Küreselleşme genel olarak son 30-35 yılda ulusal ekonomilerin ve toplumların giderek artan ve hızlanan entegrasyonunu adlandırmak için ortaya çıkmış bir kavramdır. Fakat, Guillen (2001), O’Riain (2000), Gereffi (2005), Brady, Beckfield ve Zhao (2007) tarafından yapılan geniş literatür taramalarının da gösterdiği gibi sosyal bilimlerde ve entellektüel çevrelerde küreselleşmenin tanımı, tarihçesi, içeriği ve etkileri hakkında çok büyük fikir ayrılıkları mevcuttur. Tarihçesi bazı sosyal bilimciler tarafından çok eskilere dayandırılsa da, bugün anlaşıldığı şekliyle küreselleşme son 15-20 yıl içinde ortaya çıkmış bir kavramdır. 1990’ların başında bir elin parmakları sayısınca olan küreselleşme çalışmaları (Robertson, 1992), 2000’lerden sonra takip edilmesi ve hâkim olunması imkânsız bir genişliğe kavuşmuştur.

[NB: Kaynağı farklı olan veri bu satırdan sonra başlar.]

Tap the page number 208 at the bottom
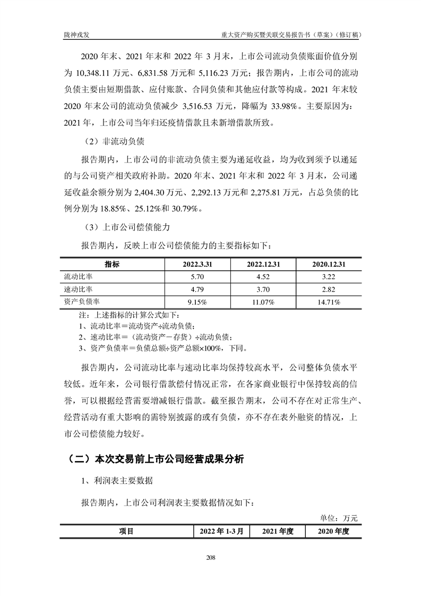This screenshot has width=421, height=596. coord(210,557)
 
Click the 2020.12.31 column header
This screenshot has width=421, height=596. coord(329,265)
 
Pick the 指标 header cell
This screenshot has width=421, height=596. coord(112,265)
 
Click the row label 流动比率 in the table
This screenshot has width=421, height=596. coord(78,277)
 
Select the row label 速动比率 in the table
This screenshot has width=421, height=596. coord(78,290)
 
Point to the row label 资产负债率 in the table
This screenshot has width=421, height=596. coord(82,302)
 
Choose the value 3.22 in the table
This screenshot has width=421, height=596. coord(329,277)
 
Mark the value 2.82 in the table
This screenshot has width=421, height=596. coord(329,290)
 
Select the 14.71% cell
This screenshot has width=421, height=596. coord(329,302)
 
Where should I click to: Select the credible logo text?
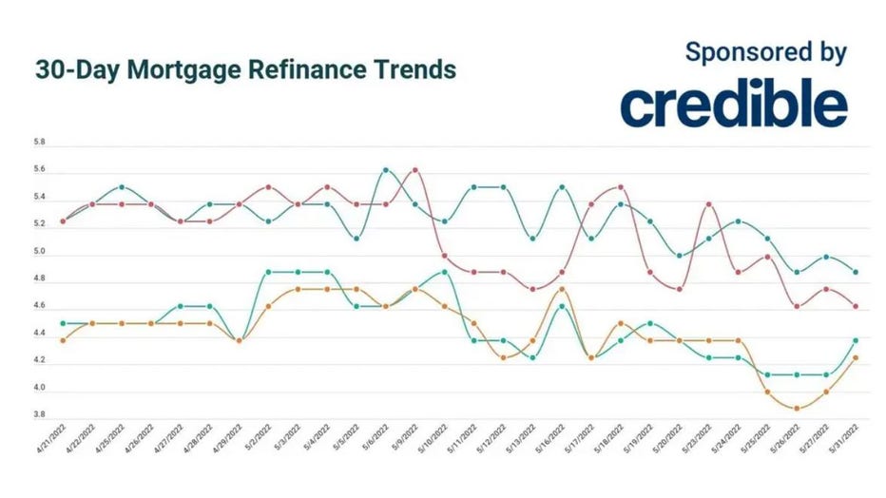(x=734, y=105)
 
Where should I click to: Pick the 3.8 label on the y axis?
(x=39, y=415)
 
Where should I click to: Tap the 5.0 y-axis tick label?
(x=39, y=255)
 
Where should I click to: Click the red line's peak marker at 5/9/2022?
(x=415, y=170)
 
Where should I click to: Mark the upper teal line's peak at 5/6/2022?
(x=386, y=170)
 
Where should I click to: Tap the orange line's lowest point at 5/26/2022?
(x=797, y=409)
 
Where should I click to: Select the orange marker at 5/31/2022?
(x=856, y=358)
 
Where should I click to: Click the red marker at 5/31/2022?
(x=856, y=306)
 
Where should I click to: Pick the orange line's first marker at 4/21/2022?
(x=63, y=340)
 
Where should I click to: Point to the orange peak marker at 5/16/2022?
(x=562, y=289)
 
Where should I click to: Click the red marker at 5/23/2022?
(x=708, y=204)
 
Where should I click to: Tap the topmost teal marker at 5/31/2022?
(x=856, y=272)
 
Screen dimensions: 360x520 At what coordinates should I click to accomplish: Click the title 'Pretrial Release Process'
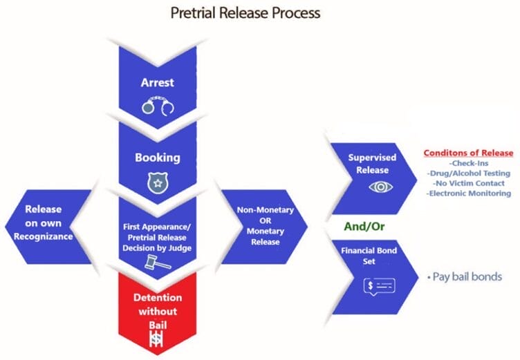pos(260,12)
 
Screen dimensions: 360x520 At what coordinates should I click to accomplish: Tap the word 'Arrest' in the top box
pos(157,82)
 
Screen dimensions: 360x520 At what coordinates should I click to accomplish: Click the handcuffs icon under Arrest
pos(157,105)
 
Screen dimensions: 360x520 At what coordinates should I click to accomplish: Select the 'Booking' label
pos(157,157)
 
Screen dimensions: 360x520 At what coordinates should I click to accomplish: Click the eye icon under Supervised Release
pos(378,187)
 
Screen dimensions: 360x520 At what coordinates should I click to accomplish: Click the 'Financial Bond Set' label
pos(372,256)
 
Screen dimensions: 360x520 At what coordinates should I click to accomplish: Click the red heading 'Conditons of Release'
pos(469,153)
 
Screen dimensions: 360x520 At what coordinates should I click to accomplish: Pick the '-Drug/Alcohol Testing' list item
pos(470,173)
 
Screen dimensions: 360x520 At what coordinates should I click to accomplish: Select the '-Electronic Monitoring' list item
pos(470,194)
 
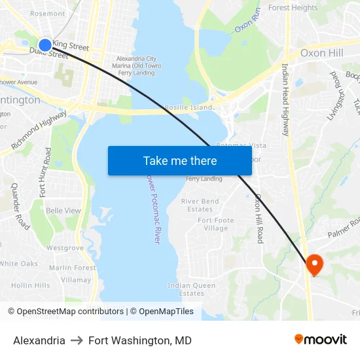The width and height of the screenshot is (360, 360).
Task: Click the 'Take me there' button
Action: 180,160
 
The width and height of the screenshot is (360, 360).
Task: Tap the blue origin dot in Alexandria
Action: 45,45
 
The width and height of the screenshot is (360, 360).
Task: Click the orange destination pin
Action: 315,264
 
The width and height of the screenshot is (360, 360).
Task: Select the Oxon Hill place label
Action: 321,52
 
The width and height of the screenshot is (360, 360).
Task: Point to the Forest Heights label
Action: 293,8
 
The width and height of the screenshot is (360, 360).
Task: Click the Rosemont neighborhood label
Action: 48,13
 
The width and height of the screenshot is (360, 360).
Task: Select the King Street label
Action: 71,46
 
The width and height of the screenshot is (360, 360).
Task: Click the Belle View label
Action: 63,211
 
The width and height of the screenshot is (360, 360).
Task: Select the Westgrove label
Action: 65,248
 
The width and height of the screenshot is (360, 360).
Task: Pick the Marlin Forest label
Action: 73,268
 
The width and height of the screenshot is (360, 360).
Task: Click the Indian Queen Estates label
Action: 192,289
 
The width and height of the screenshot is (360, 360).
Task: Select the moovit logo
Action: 321,340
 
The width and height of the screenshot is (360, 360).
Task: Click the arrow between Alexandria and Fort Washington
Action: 77,340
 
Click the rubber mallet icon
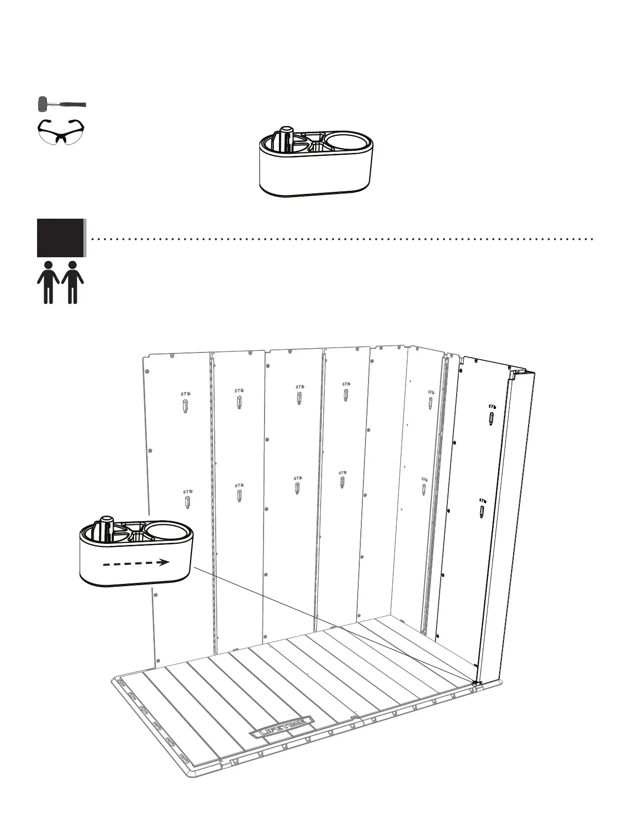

Küreselleşme üzerine yapılan sayısız çalışma ve şiddeti giderek artan tartışmaların karmaşıklığı, küreselleşmenin kapsamını ve temel dinamiklerini tanımlamayı zorlaştırmaktdır.

Sosyal bilimlerde küreselleşme hakkındaki en temel tartışmalardan biri bugün tecrübe ettiğimiz ve küreselleşme olarak adlandırdığımız bu sürecin yeniliği hakkındadır. Küreselleşme fikrine şüpheyle yaklaşan bazı akademisyenler (örneğin Bairoch, 1996; Hirst ve Thompson, 1996), şu an yaşadığımız sürecin geçmişteki bazı dönemlere, özellikle on dokuzuncu yüzyılın sonlarına çok benzediğini ve yeni bir şey taşımadığını iddia etmişler ve küreselleşme olgusunu tümden reddetmişlerdir. Hatta daha da ileri giderek on dokuzuncu yüzyılın sonunda dünya ekonomisinin bugünden daha entegre ve daha küresel olduğunu iddia etmişlerdir (Obstfeld ve Taylor, 2003). Bu araştırmacılar, ondokuzuncu yüzyılın ikinci yarısında görülen buharlı gemilerin ve telgrafın icadı gibi etmenlere bağlı olarak dünyanın ondan önceki zamanlarda görülmeyen ve günümüze benzeyen bir biçimde entegre olduğunu, dış ticaretin ve uluslararası yatırımların ancak son yıllarda ulaşılabilen seviyelere ulaştığını belirtmişlerdir (Hirst ve Thompson, 1996). Onlara göre o zamanlar İngiliz hegemonyası altında işleyen dünya ekonomisi, bugün Amerikan hegemonyası altında işlemektedir ve o günlerden bugüne çok birşey değişmemiştir.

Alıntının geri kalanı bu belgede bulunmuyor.